L’Euro 7 non s’ha da fare. Dopo le proteste di costruttori e altre aziende del settore auto, adesso è Matteo Salvini, ministro delle Infrastrutture e dei Trasporti (Mit), ad attaccare a viso aperto le politiche della Commissione europea: quelle che propongono il giro di vite alle emissioni di auto e furgoni.

La stretta partirà il 1° luglio 2025, quando gli attuali standard Euro 6 scompariranno per lasciare il posto a una serie di nuove e più stringenti regole contro CO2 e particolato di vetture e van, anche da freni e gomme. Salvini però non ci sta: intervenendo dal palco dell’assemblea di Alis (Associazione logistica dell’Intermodalità sostenibile), il titolare del Mit non lesina critiche al lavoro di Bruxelles.

Mix che non piace

Una “impuntatura ideologica” è la definizione che il ministro dà alla proposta di regolamento Ue. “Non puoi imporre alle aziende – le sue parole – di vendere solo Euro 7 diesel da luglio 2025 quando già dici che le auto a combustione interna saranno fuori legge dal 2035”. I motori a gasolio sono infatti osservati speciali della normativa, perché dovranno rispettare gli stessi limiti agli ossidi di azoto (NOx) dei veicoli a benzina.
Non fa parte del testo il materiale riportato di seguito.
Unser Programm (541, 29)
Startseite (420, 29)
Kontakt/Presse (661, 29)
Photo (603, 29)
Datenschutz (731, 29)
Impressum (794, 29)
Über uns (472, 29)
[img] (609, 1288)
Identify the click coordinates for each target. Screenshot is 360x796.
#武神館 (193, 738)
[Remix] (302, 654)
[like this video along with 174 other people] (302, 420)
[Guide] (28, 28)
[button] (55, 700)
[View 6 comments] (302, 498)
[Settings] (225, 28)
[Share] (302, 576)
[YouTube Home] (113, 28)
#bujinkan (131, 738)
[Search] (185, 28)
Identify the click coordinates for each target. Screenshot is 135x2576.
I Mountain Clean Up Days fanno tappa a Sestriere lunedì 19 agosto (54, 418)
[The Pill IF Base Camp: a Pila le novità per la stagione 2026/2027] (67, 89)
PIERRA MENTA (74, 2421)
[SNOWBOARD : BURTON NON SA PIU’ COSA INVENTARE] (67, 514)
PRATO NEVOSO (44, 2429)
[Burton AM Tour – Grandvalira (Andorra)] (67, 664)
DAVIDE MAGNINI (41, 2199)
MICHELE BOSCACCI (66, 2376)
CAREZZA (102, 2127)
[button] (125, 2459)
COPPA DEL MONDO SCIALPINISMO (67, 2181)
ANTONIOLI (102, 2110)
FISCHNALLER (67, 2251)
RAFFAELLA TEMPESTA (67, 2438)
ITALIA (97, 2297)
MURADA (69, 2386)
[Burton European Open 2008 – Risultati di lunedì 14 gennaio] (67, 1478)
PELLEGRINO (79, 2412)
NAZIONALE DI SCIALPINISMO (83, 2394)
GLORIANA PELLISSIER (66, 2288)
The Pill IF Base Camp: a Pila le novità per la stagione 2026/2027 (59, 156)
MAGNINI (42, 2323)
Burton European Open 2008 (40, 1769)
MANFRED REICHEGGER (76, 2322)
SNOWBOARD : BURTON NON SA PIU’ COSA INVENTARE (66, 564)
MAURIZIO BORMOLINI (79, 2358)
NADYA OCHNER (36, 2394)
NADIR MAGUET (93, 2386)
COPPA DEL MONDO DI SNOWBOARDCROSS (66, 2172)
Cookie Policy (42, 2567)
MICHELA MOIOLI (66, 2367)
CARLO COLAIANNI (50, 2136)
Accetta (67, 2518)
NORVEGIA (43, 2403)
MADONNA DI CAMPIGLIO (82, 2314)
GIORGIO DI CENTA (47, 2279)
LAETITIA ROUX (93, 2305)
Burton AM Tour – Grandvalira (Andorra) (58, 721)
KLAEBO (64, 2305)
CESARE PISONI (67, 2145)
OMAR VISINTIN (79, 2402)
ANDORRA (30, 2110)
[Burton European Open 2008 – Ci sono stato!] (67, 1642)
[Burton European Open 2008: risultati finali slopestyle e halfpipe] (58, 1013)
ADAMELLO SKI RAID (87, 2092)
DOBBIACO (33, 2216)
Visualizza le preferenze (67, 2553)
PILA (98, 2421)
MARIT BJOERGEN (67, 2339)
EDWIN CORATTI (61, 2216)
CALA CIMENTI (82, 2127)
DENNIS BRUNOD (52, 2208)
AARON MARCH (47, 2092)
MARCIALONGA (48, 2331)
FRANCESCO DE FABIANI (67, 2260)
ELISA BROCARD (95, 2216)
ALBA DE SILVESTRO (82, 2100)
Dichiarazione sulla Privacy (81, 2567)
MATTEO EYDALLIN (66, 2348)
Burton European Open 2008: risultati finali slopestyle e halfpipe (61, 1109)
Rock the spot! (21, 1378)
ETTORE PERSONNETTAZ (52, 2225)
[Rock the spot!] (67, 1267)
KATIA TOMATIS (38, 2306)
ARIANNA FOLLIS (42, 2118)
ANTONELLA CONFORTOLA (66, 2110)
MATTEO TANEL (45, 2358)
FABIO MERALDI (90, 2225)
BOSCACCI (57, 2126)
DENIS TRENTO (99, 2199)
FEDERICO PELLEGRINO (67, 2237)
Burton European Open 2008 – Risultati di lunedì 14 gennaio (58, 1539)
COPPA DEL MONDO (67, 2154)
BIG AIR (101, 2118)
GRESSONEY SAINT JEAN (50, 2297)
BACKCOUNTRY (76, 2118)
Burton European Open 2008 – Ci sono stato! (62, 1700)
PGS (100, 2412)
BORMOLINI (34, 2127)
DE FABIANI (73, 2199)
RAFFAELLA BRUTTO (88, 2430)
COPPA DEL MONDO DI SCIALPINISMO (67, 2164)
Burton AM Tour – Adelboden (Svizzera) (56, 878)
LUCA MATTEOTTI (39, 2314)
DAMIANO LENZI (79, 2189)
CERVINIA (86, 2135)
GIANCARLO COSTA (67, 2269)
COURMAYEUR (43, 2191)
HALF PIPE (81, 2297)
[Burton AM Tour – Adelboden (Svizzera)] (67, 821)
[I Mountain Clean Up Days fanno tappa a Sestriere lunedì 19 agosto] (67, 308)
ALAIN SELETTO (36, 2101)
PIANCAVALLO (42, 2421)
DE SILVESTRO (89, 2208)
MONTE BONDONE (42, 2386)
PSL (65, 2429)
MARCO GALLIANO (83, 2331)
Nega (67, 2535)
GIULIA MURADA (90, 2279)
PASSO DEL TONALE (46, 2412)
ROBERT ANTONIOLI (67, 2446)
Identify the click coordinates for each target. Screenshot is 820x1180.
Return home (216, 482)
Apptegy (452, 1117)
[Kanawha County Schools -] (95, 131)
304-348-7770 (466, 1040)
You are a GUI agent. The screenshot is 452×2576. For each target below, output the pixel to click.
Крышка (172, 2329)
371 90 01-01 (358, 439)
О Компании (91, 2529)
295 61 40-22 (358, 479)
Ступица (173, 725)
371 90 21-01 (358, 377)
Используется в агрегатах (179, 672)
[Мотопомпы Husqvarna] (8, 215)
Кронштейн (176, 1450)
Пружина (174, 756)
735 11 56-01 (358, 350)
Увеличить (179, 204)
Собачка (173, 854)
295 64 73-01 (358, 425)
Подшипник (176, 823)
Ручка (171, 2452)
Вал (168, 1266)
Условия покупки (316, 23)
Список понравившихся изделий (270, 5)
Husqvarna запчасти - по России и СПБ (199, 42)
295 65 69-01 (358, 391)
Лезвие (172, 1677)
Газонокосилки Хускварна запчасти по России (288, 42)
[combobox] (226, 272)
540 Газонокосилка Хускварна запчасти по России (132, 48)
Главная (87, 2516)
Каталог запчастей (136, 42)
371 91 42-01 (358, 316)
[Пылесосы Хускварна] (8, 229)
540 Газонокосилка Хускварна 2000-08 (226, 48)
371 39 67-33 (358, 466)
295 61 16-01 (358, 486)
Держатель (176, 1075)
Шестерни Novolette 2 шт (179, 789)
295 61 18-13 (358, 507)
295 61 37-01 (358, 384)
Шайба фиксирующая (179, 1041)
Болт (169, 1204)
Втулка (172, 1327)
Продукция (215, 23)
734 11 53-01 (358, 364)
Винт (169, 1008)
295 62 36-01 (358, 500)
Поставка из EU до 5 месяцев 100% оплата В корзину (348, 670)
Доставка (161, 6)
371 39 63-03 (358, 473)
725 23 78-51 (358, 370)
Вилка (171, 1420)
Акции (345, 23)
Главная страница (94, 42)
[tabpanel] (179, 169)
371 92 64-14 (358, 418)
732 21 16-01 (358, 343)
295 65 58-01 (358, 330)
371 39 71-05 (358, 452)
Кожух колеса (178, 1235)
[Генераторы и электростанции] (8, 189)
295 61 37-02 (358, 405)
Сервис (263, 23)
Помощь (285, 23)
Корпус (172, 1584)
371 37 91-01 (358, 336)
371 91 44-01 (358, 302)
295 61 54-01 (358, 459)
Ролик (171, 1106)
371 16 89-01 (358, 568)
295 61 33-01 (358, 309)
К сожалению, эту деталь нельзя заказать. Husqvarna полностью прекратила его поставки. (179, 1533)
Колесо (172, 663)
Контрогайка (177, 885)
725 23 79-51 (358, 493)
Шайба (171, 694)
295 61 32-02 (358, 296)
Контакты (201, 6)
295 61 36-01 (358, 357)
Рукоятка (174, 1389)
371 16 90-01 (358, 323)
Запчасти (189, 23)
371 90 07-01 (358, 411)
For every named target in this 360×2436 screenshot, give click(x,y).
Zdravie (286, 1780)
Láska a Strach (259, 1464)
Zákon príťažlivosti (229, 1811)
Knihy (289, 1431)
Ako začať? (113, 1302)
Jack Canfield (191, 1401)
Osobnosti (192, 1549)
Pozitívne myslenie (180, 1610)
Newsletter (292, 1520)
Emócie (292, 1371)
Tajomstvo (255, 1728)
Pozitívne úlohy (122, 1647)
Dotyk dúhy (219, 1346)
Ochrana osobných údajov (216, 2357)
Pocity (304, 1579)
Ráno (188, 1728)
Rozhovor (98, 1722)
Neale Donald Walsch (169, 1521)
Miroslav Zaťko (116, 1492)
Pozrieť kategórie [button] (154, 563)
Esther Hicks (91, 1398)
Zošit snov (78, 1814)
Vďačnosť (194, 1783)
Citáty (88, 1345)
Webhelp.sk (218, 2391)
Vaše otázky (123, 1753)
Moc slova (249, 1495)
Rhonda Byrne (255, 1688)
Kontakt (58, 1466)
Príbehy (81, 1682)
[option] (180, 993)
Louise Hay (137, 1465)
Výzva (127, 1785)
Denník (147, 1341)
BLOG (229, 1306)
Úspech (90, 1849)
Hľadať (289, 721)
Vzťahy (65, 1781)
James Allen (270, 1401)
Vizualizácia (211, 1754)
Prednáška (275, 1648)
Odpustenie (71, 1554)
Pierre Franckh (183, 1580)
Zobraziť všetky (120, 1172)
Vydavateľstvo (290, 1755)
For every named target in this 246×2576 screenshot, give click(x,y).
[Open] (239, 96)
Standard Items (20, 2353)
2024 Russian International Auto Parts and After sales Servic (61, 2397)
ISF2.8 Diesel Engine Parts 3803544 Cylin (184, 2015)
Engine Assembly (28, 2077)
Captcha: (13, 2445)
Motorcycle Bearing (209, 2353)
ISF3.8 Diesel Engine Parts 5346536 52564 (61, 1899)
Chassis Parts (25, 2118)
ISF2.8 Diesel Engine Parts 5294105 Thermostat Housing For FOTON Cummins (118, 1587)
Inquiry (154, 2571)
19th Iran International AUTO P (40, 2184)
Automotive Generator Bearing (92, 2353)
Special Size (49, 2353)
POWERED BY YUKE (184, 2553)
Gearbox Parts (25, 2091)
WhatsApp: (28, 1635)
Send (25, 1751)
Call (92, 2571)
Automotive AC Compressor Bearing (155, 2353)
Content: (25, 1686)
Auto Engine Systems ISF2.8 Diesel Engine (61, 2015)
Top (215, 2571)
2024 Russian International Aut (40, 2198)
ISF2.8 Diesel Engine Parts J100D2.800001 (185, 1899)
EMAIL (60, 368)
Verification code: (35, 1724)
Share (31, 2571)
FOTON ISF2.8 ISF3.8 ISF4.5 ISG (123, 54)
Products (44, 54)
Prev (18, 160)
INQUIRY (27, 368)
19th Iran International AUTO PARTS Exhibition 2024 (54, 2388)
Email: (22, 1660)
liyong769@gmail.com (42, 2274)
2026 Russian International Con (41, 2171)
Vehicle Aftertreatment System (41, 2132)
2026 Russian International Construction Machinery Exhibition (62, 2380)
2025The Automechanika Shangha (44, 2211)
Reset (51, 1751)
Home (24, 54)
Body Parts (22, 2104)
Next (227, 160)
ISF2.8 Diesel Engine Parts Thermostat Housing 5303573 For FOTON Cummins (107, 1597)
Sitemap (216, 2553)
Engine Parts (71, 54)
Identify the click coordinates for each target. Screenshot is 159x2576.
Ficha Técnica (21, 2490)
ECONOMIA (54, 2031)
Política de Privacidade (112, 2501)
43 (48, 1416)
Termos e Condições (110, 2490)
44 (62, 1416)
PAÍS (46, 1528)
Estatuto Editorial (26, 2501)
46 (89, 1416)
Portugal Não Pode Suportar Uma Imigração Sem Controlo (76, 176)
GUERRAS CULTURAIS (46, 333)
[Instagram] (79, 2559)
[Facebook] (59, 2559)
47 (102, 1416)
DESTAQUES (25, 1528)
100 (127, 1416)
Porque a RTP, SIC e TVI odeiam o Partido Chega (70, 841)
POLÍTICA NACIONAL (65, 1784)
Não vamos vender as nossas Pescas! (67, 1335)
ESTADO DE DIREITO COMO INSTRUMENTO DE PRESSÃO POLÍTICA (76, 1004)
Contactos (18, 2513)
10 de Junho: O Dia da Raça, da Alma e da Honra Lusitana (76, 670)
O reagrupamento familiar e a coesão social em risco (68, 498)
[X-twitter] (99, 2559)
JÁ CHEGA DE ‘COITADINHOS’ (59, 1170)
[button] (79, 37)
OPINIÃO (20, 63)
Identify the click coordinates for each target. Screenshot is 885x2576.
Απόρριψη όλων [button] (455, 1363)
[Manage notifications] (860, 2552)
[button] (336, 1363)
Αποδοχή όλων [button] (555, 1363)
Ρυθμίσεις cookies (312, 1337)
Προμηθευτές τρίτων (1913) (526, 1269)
“È chiaro – aggiunge Salvini, riferendosi allo stop alle vendite del 2035 – che significa legarsi mani e piedi all’industria cinese. Ogni tanto mi viene il dubbio che a Bruxelles ci sia qualcuno a libro paga non dei cittadini europei, ma della Repubblica popolare cinese, altrimenti non si spiegherebbero certe scelte economiche assolutamente suicide”.

Euro 7

Il ministro promette quindi di far sentire la propria voce lunedì 5 dicembre, durante il Consiglio “Trasporti, telecomunicazioni ed energia” con i colleghi europei. Malumori sono arrivati anche dal mondo dell’industria e non solo.

Capitolo Ponte sullo Stretto

Ricordiamo comunque che l’Euro 7 è ancora all’inizio del suo viaggio fra le Istituzioni Ue, perché deve ancora sbarcare al Parlamento e al Consiglio dell’Unione europea. L’auto non è però l’unica protagonista dell’intervento. Fra un argomento e l’altro, Salvini parla anche del Ponte sullo Stretto.

Obiettivo del Mit è “rimettere in vita la s.p.a. Stretto di Messina”, perché l’opera “significa decine di migliaia di posti di lavoro veri, sviluppo non solo per Sicilia e Calabria, ma anche attrattività per l’intera Italia, e attrarre dall’estero i migliori cervelli e ingegneri”.

Stando al ministro e vicepremier, a ringraziare sarebbe anche l’ambiente, “con 140.000 tonnellate di anidride carbonica in meno emessa e ripulitura del Canale di Sicilia”. Il volo a Bruxelles servirà pure per “trattare un eventuale cofinanziamento”.